Pump Noise Diagnosis
The air pump is normally noisy; as engine speed increases, the noise of the pump will rise in pitch. The rolling sound the pump bearings make is normal; however, if this sound becomes louder than the road noise at certain speeds, the pump is defective and will have to be replaced.
A continual hissing sound from the air pump pressure relief valve at idle, indicates a defective valve. Replace the relief valve.
If the pump rear bearing fails, a continual knocking sound will be heard. since the rear bearing is not separately replaceable, the pump will the to be replaced as an assembly.Check Valve Test
- Before starting the test, check all of the hoses and connections for leaks.
- Detach the air supply hose(s) from the check valve.
- Insert a suitable probe into the check valve and depress the plate. Release it; the plate should return to its original position against the valve seat. If binding is evident, replace the valve.
- If two valves are used, repeat step 3 on the remaining valve.
- With the engine running at normal operating temperature, gradually increase it speed to 1500 rpm. Check for exhaust gas leakage. If any is present, replace the valve assembly.
Vibration and flutter of the check valve at idle speed is a normal condition and does not mean that the valve should be replaced.Air Bypass Valve Test
- Detach the hose, which runs from the bypass valve to the check valve, at the bypass valve hose connection.
- Connect a tachometer to the engine. With the engine running at normal idle speed, check to see that air is flowing from the bypass valve hose connection.
- Speed the engine up, so that it is running at 1500-300 rpm. Allow the throttle to snap shut. The flow of air from the bypass valve at the check valve hose connection should stop momentarily and air should then flow from the exhaust port on the valve body or the silencer assembly.
- Repeat Step 3 several times. If the flow of air is not diverted into the atmosphere from the valve exhaust port of if it fails to stop flowing from the hose connection, check the vacuum lines and connections. If these are tighten, the valve is defective and requires replacement.
- A leaking diaphragm will cause the air to flow out both the hose connection and the exhaust port at the same time. If this happens, replace the valve.
REMOVAL & INSTALLATION
See Figure 4
- Disconnect the air outlet hose at the air pump.

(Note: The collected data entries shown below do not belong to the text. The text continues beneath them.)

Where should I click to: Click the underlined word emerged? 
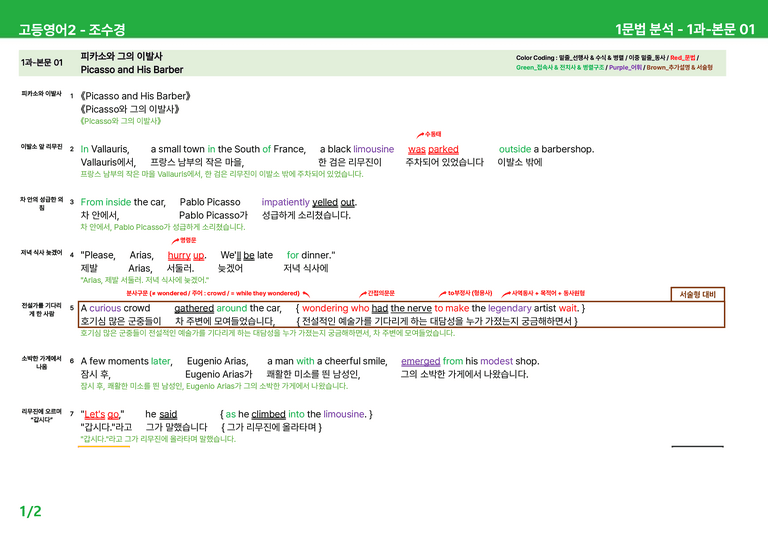[x=420, y=361]
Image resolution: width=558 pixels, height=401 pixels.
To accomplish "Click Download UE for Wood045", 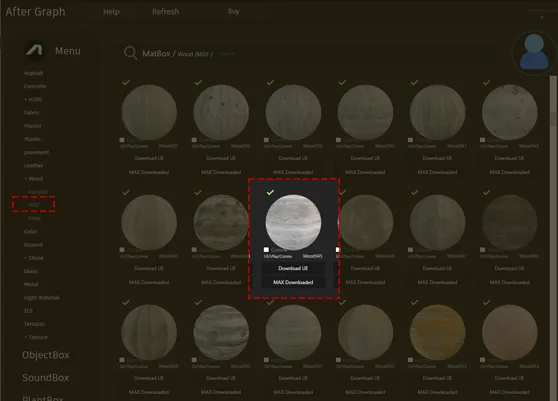I will [293, 268].
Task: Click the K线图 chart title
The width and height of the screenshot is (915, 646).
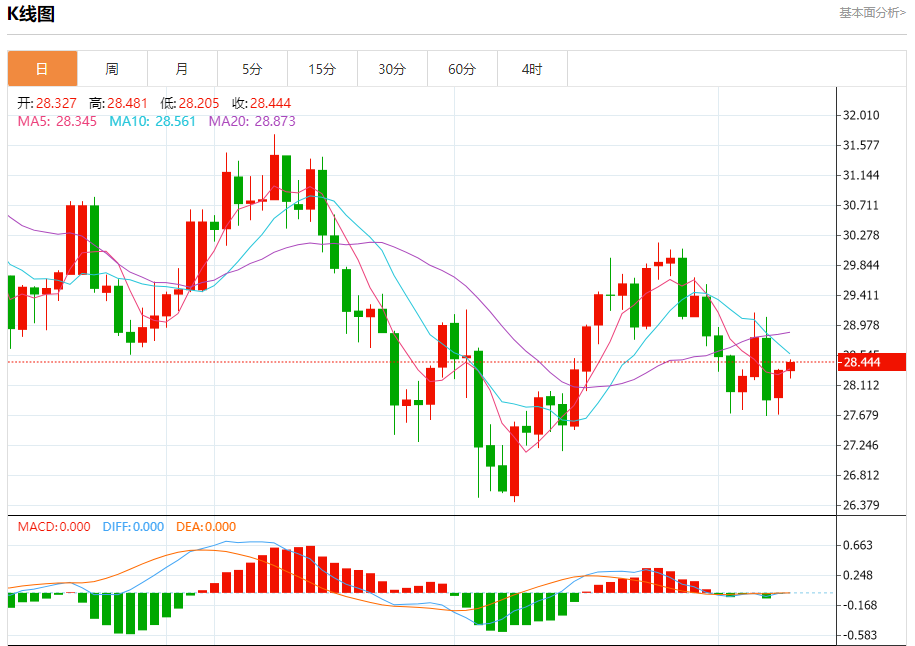Action: point(31,13)
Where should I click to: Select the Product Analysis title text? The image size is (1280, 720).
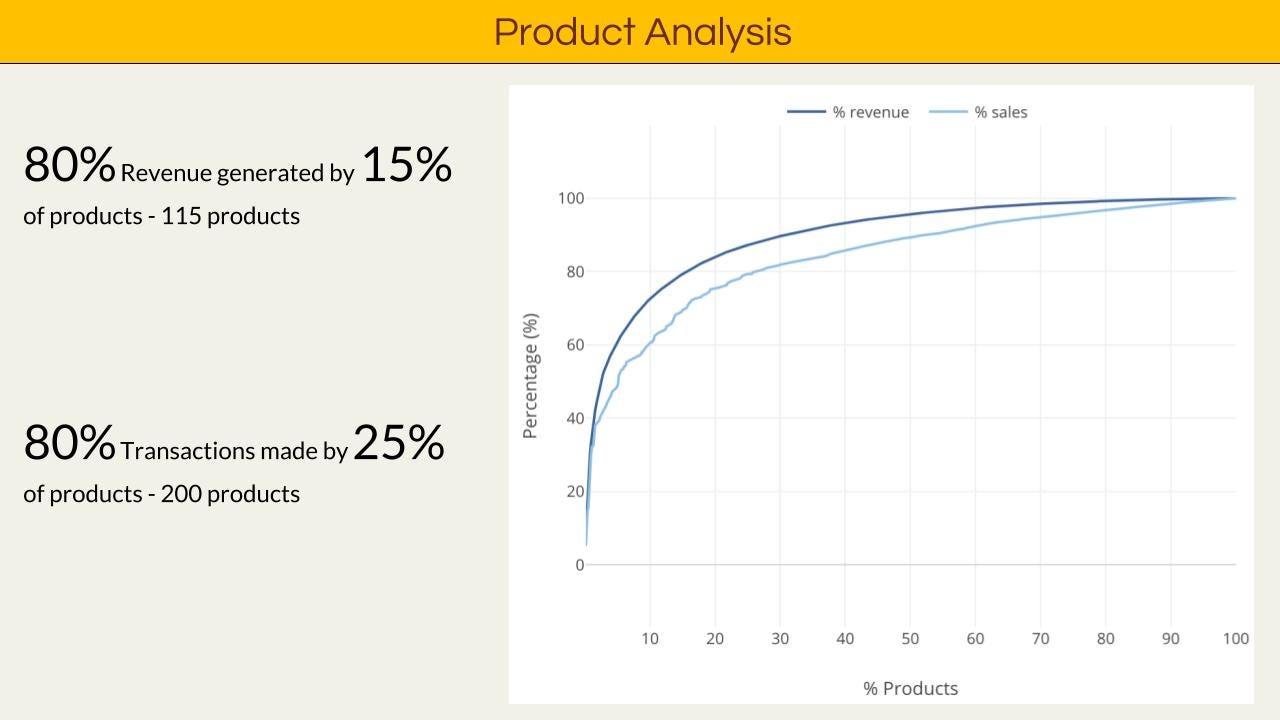(x=643, y=32)
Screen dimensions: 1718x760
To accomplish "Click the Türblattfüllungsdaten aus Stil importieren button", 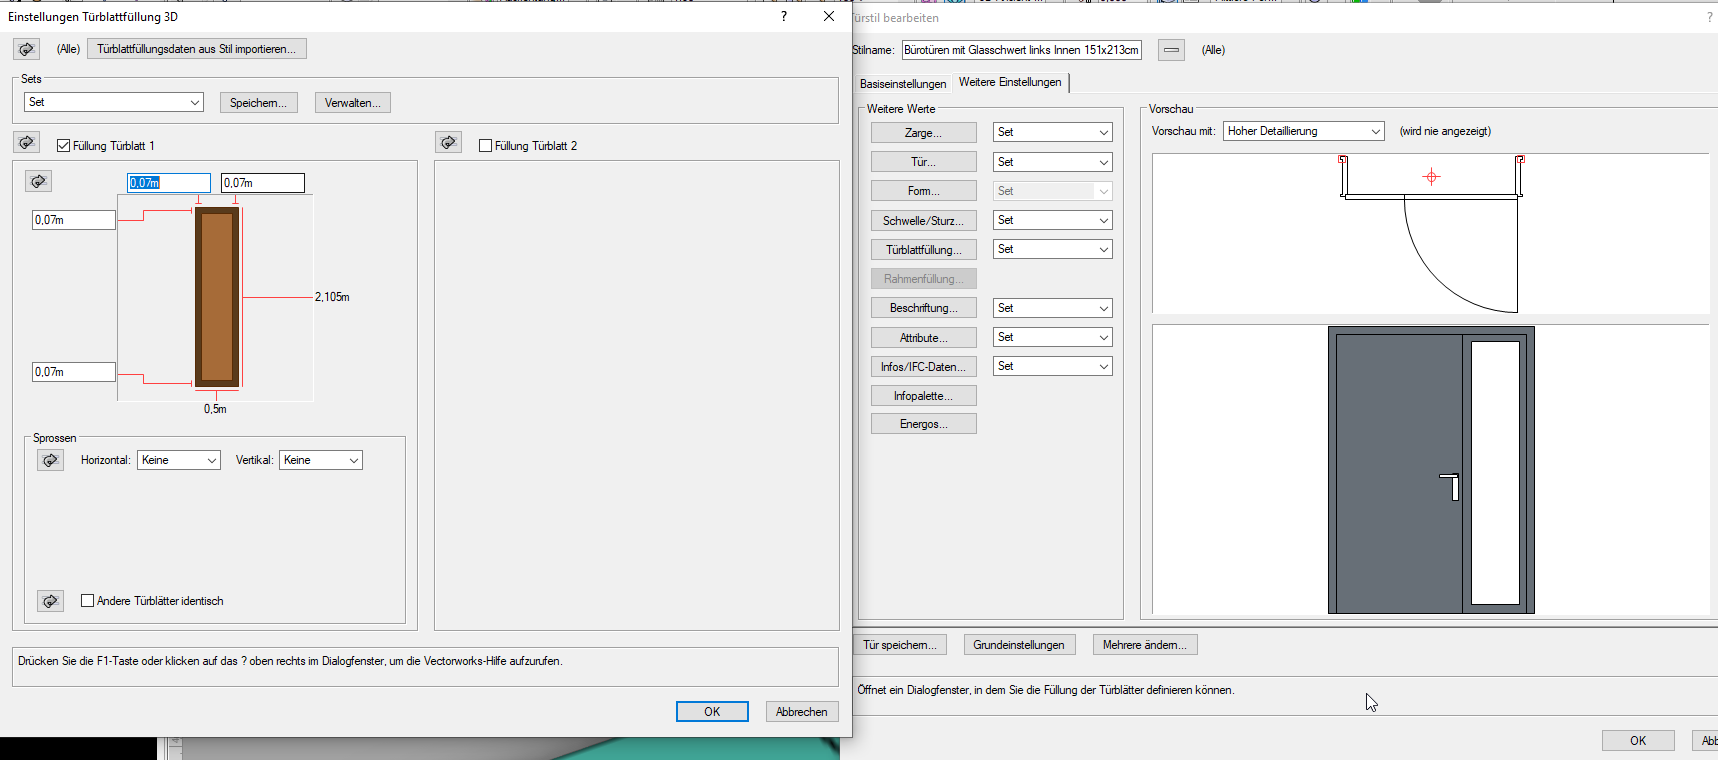I will [x=196, y=49].
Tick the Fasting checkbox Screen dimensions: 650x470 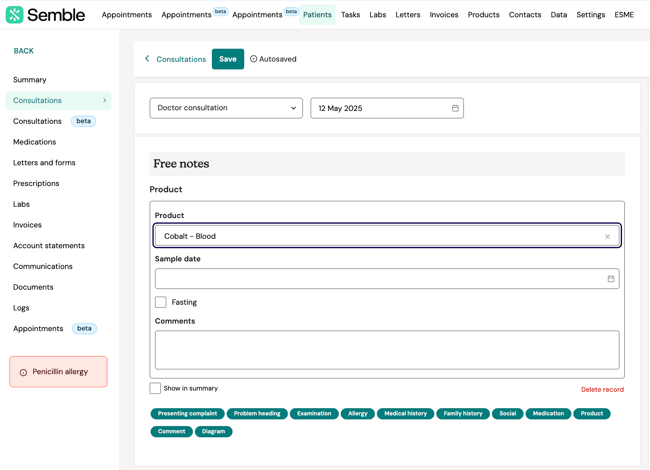[x=160, y=302]
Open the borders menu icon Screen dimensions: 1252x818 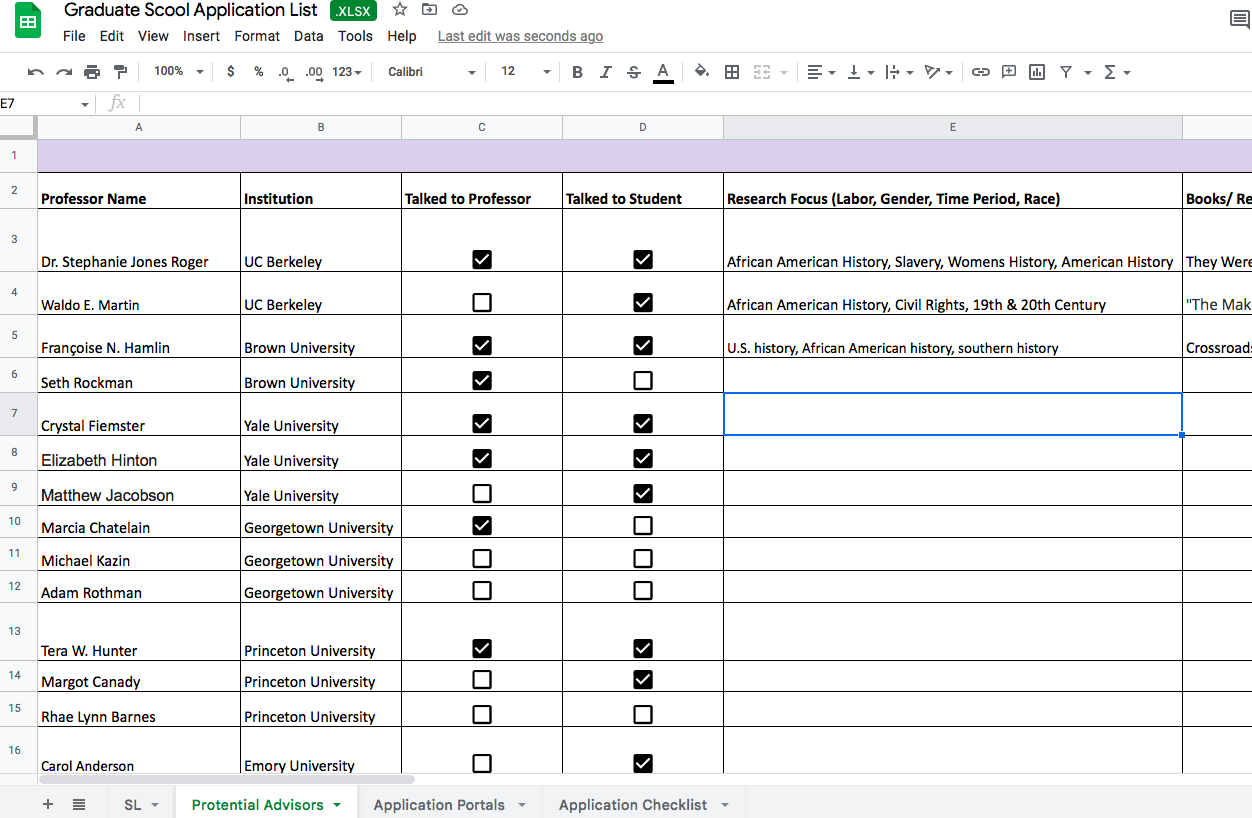point(731,71)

- Loosen the pump belt tension adjuster.
- Disengage the drive belt.
- Remove the mounting bolt and air pump.
- Position the air pump on the mounting bracket and install the mounting bolts.
- Place drive belt in pulleys and attach the adjusting arm to the air pump.
- Tighten the mounting bolts and adjust the drive belt tension. Use a suitable belt tension gauge to check the tension.
- Connect the air outlet hose to the air pump.
Air Pump Filter Fan
See Figure 5
- Loosen the air pump adjusting arm bolt and mounting bracket bolt to relieve drive belt tension.
- Remove drive pulley attaching bolts and pull the drive pulley off the air pump shaft.
- Pry the outer disc loose; then, pull off the centrifugal filter fan with slip-joint pliers.
Do not attempt to remove the metal drive hub!
- Install a new filter fan by drawing it into position, using the pulley and bolts as an installer. Draw the fan evenly by alternately tightening the bolts, making certain that the outer edge of the fan slips into the housing.
A slight interference with the housing bore is normal. After a new fan is installed, it may squeal upon initial operation, until its outer diameter sealing lip has worn in, which may require 3-30 miles (32-48 km) of operation.Check Valve
See Figures 6, 7, 8 and 9
- Apply a light coat of penetrating oil to the fitting prior to removal.
- Disconnect the air supply hose at the valve. Use a crowfoot wrench or other suitable tool.
The valve has a standard, right hand pipe thread.
- Clean the threads on the air manifold adaptor or air supply tube with a wire brush. Do not blow compressed air through the check valve in either direction.
- Install the check valve and tighten.
- Connect the air supply hose.
- Disconnect the air and vacuum hoses at the air bypass valve body.
- Position the air bypass valve, and connect the respective hoses.